The problem: Recast the lines of the records below as a Markdown table with the columns Row and Text, one numbered row per line and no blank lines. Begin at the line that contains "Task: Click the info icon in notification bar" and stop after the line that contains "This screenshot has width=796, height=692.".

Data to use:
************
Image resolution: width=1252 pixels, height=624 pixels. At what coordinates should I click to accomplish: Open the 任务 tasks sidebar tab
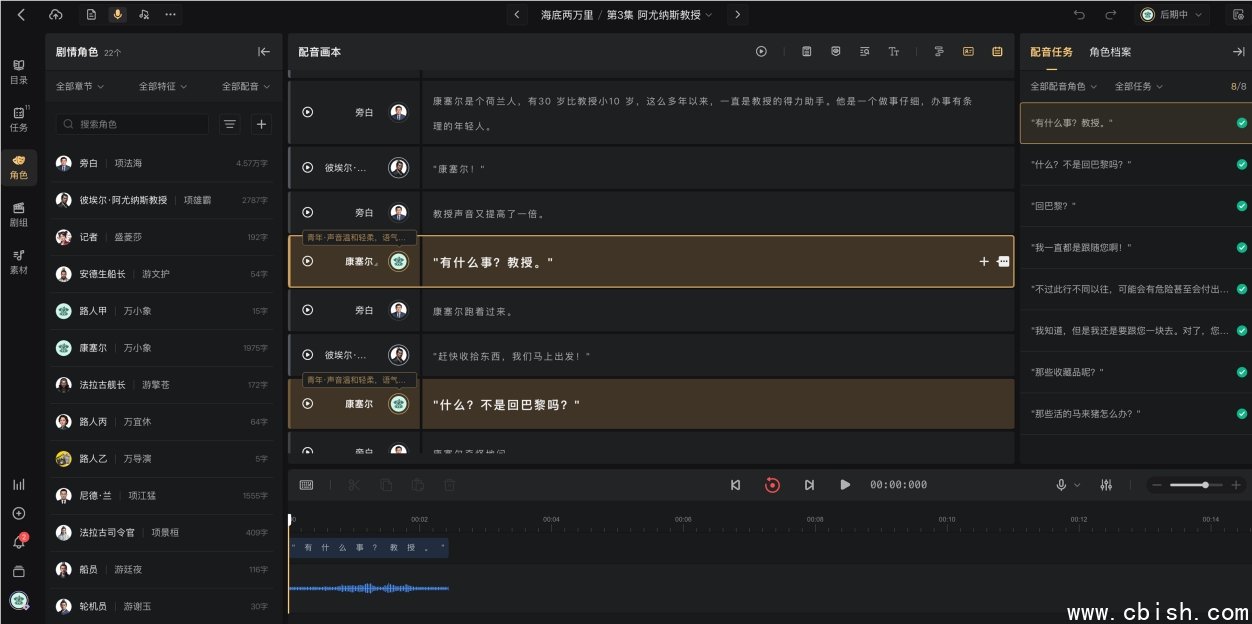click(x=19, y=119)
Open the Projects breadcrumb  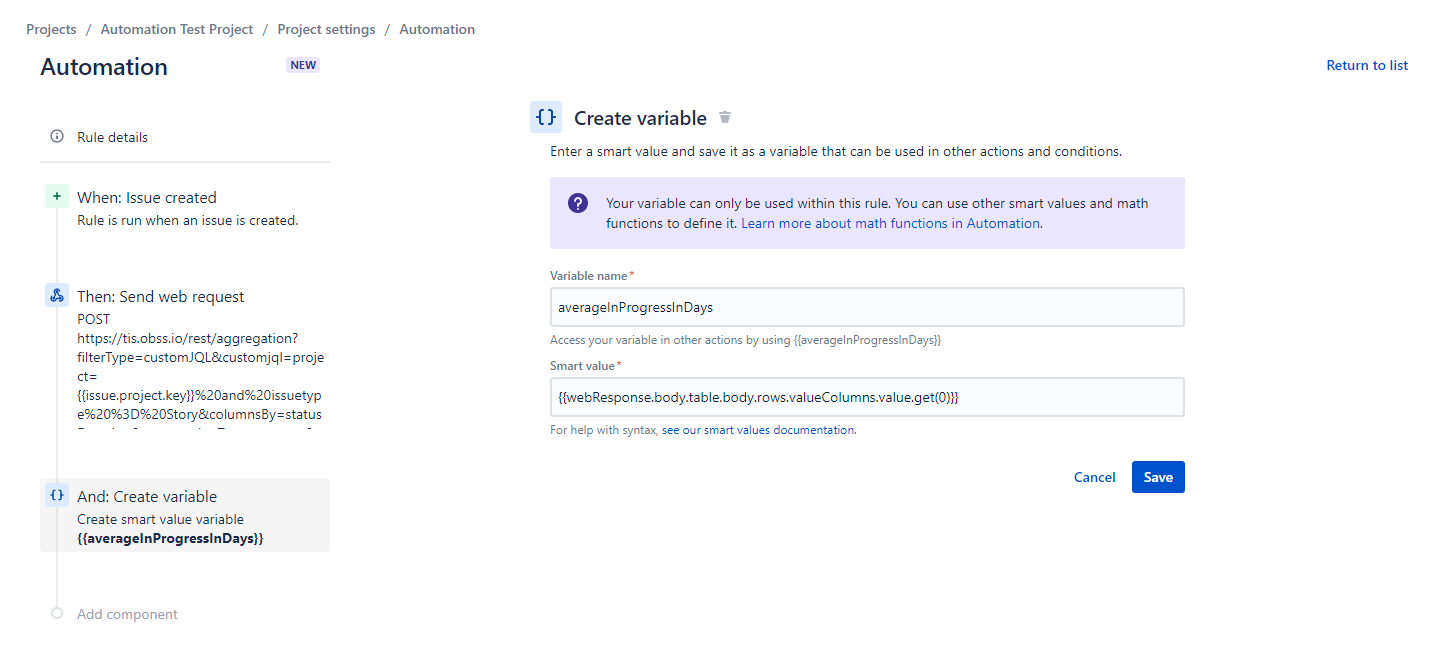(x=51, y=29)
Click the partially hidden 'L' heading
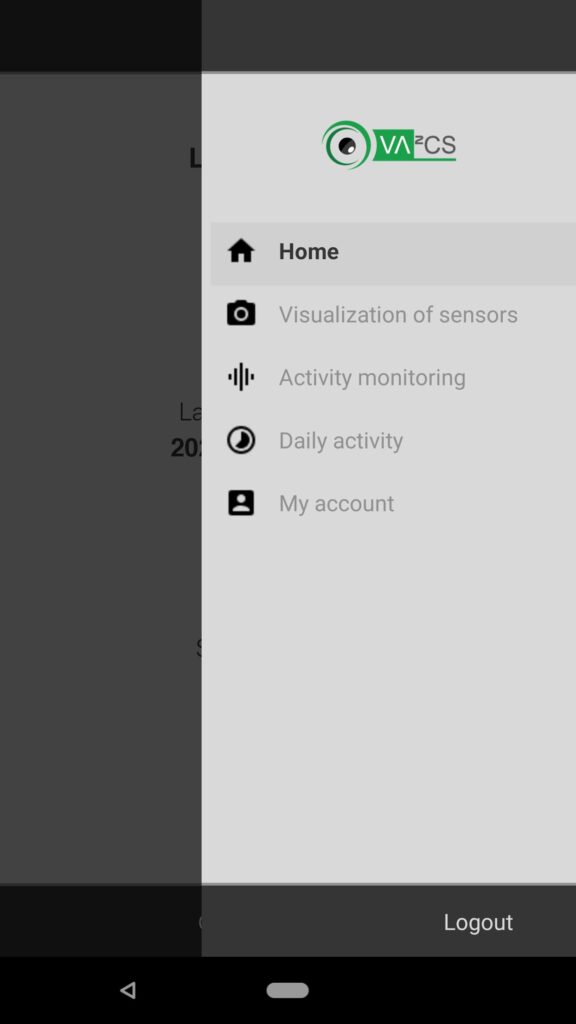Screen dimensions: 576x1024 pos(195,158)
************
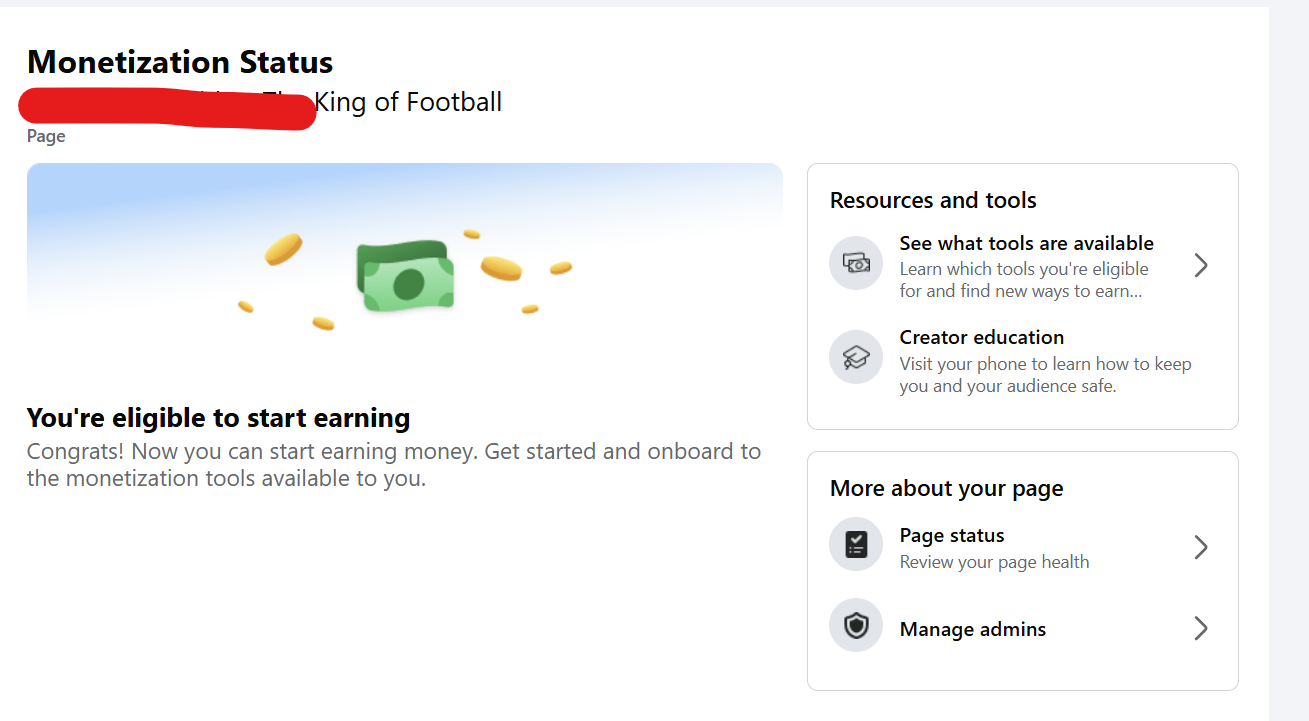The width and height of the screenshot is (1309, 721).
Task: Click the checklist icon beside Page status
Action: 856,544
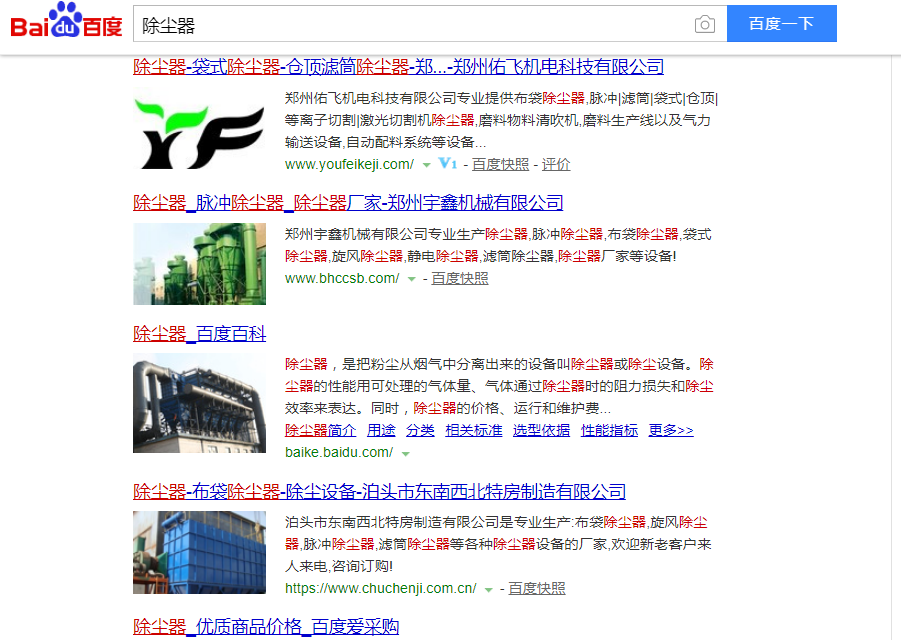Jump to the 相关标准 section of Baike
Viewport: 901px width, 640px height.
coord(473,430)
************
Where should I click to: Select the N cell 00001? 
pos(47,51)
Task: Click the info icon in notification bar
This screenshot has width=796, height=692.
************
Written answer:
| Row | Text |
|---|---|
| 1 | Task: Click the info icon in notification bar |
| 2 | This screenshot has width=796, height=692. |